Bruce Tift returns to Crestone Mountain Zen Center for a weekend of open dialogue about the relationship between Buddhist practice and psychotherapeutic work.
Buddhist practitioners and psychotherapists of any tradition or school are welcome. The dialogue is limited to 20 participants. There will be morning and evening meditation for those who are interested to join.
For those in financial need who could otherwise not attend, we offer a limited number of sliding scale scholarships with a minimum payment of 40%. (This does not apply to the teaching fee.) In case of large participation in the event, scholarship recipients may be asked to sleep in the Zendo.
Buddhism Meets Psychotherapy on the Path of Liberation
The Buddhist path is about liberation. Our adopting and re-constructing of Buddhist teachings and practices in the West occurs in a context, in which psychotherapy is the main cultural tool for seeking freedom from suffering. And for a growing number of psychotherapists, their work now occurs in the context of their Buddhist practice.
What is the distinction between the dharmic and the psychotherapeutic view? How might psychotherapy interfere with or advance or complement Buddhist practice? How might Buddhist practice bypass forms of suffering that can be addressed in psychotherapy? Can the two views be integrated? Do they need to be?
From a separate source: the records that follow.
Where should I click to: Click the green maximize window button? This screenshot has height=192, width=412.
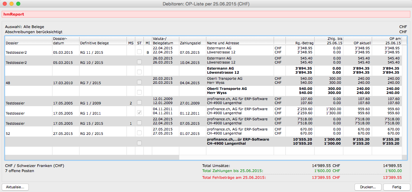(18, 4)
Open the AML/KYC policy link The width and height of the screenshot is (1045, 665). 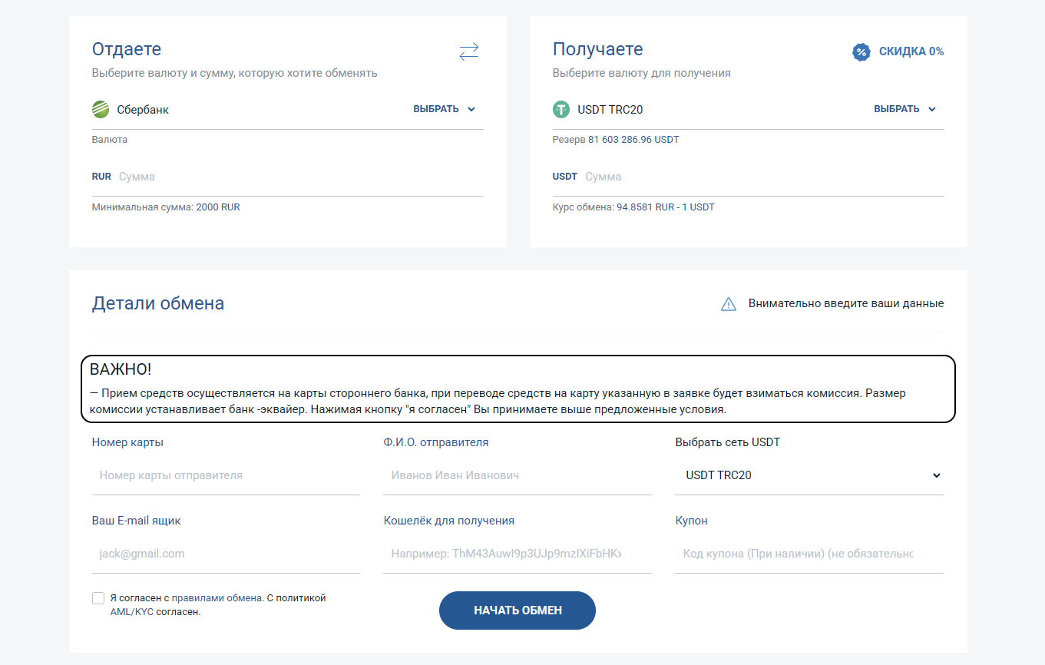132,612
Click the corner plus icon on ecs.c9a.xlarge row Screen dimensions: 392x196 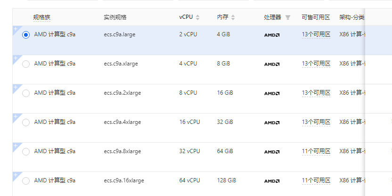pos(15,58)
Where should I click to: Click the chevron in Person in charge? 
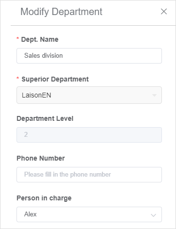click(x=153, y=215)
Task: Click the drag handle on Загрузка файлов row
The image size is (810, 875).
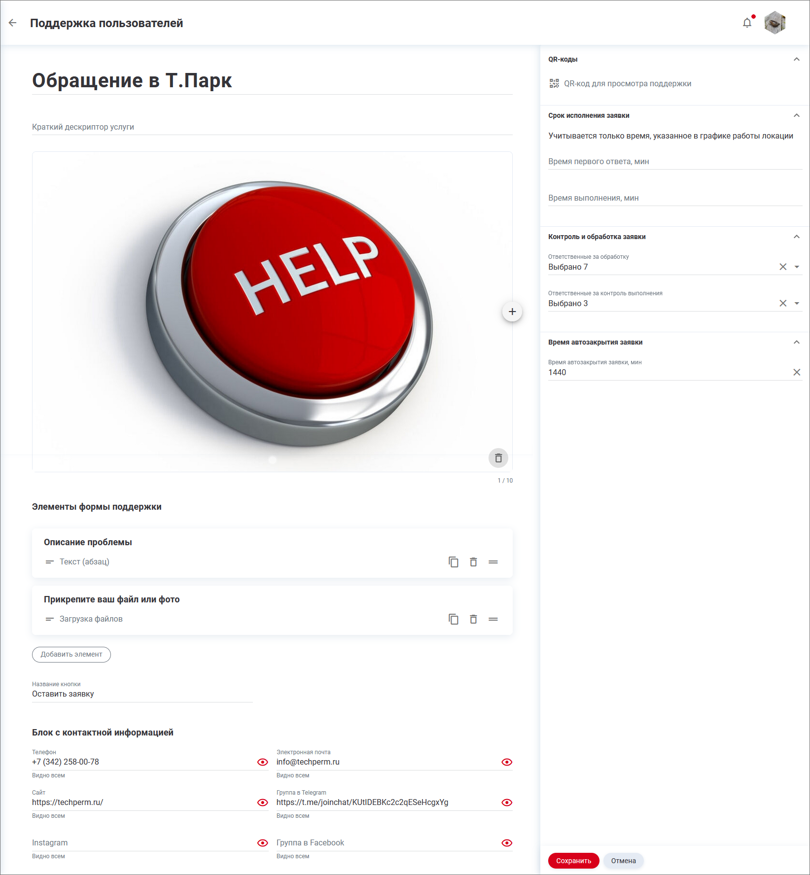Action: click(493, 619)
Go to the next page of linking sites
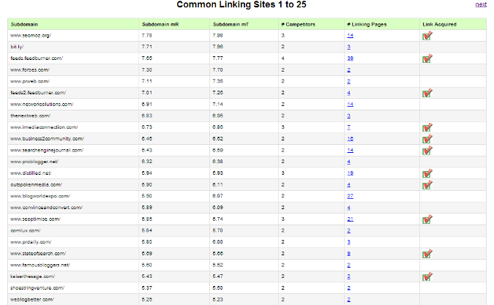494x305 pixels. [x=481, y=4]
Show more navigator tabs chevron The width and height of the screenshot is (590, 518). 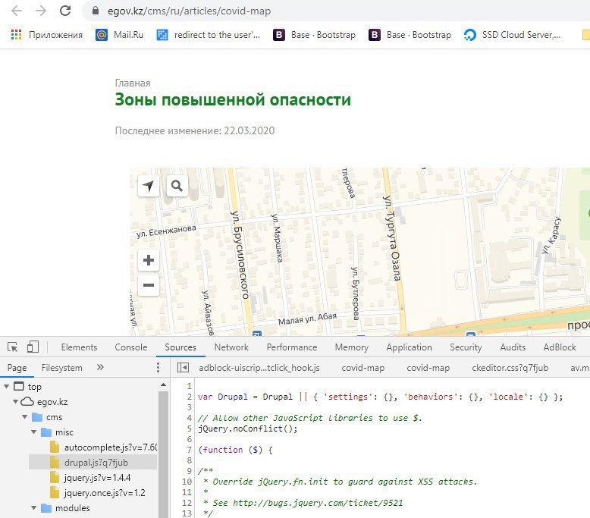coord(100,368)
Bruce Tift, MA, LMFT, is the author of the book “Already Free – Buddhism Meets Psychotherapy on the Path of Liberation.” He has been in private practice since 1979, taught at Naropa University for 25 years, worked in a psychiatric ward and as a family therapist with Social Services, and has given presentations in the US, Canada, Mexico, and Japan. A practitioner of Vajrayana Buddhism for more than 40 years, he had the good fortune to be a student of Chögyam Trungpa.